The CSU remediation rate has been steadily dropping over the years, and this drop indicates the effectiveness of the previous standards and the previous EAP measure. California decided to avoid testing the validity of its new EAP measure and instead pushed CSU to eliminate any remediation starting this year, so we will have to fly blind for longer before will be able to assess the efficacy of the new measures.
In such context the recent legislative suggestions to replace the grade 11 SBAC test by the SAT or ACT college-readiness tests makes a lot of sense. It makes even more sense, as the testing expert Doug McRae suggests, to offer our grade 11 students a menu of test options rather than a single alternative, like SBAC, SAT, ACT, and perhaps some other more vocationally-oriented tests. After all, not all of our students continue – or are even interested in continuing – to college.

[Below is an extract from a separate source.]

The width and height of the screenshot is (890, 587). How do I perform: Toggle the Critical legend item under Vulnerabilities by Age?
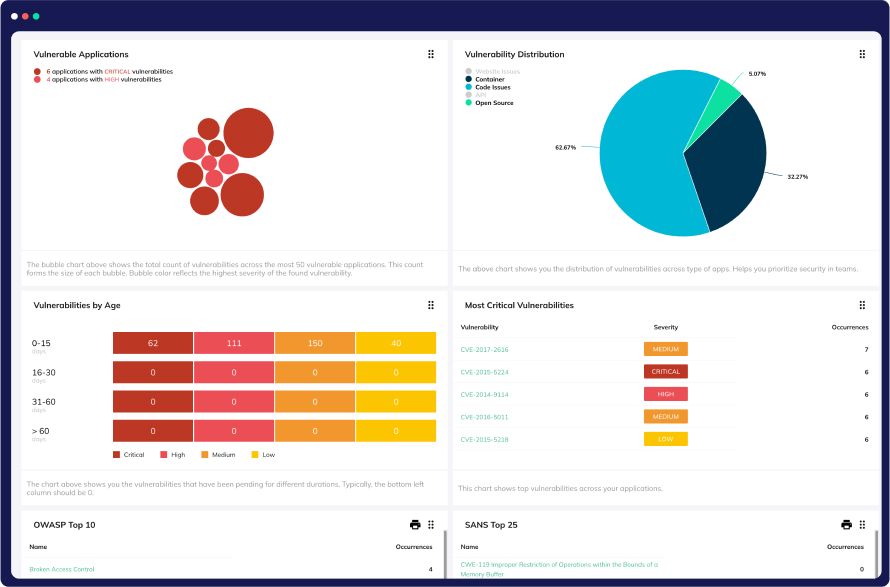point(129,454)
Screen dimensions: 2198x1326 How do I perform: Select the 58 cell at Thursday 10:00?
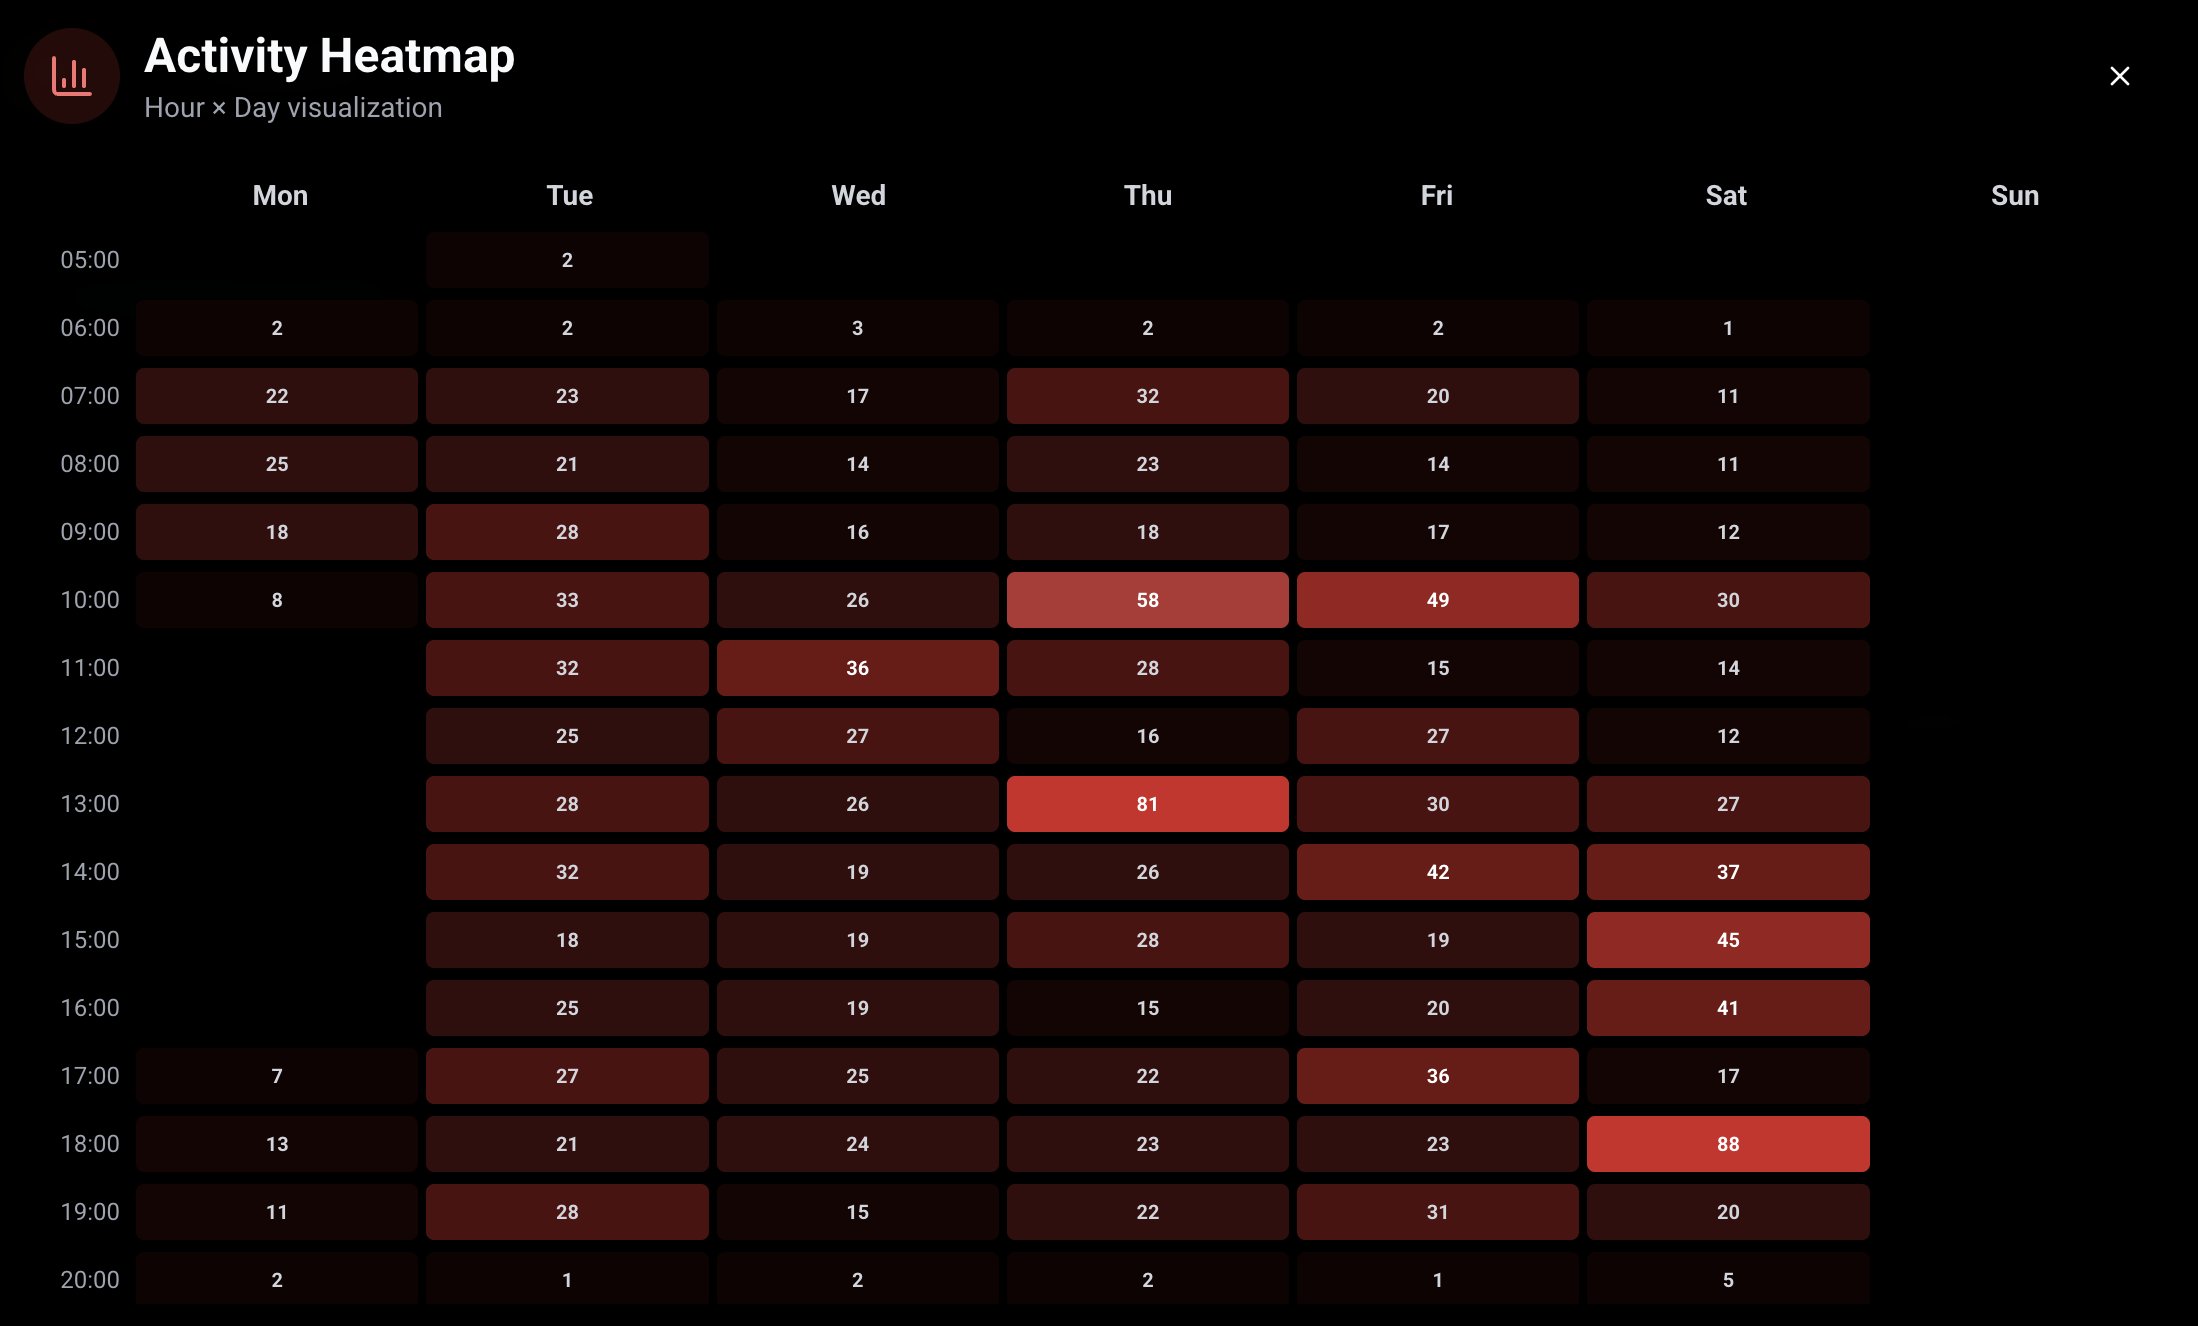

Eventually, it all comes down to transparency and trust. When the state adopts a brand new test that has not been validated against external known benchmarks; when there are serious questions raised about the psychometric quality of its items and the state is unable to regularly release past items to reassure the public; when the test shows inexplicable unnatural trends and the test-maker does not address them; when test results show strong bias against populations that already have academic challenges; when a summative test is applied to psychometrically invalid purposes (college remediation needs); when the state removes our ability to track the success of our students in multiple grades under the new test; and when the state removes by fiat the ability of colleges to verify college readiness through their own testing and remedying entering students—then we clearly have a problem of trust, and we currently are flying blind.
1 Cut-scores for the old STAR and the new SBAC are readily available for each grade level, and mapping of the SBAC intervals onto the corresponding STAR scaled score is readily achieved, offering a good approximation in terms of the STAR scaled-scores.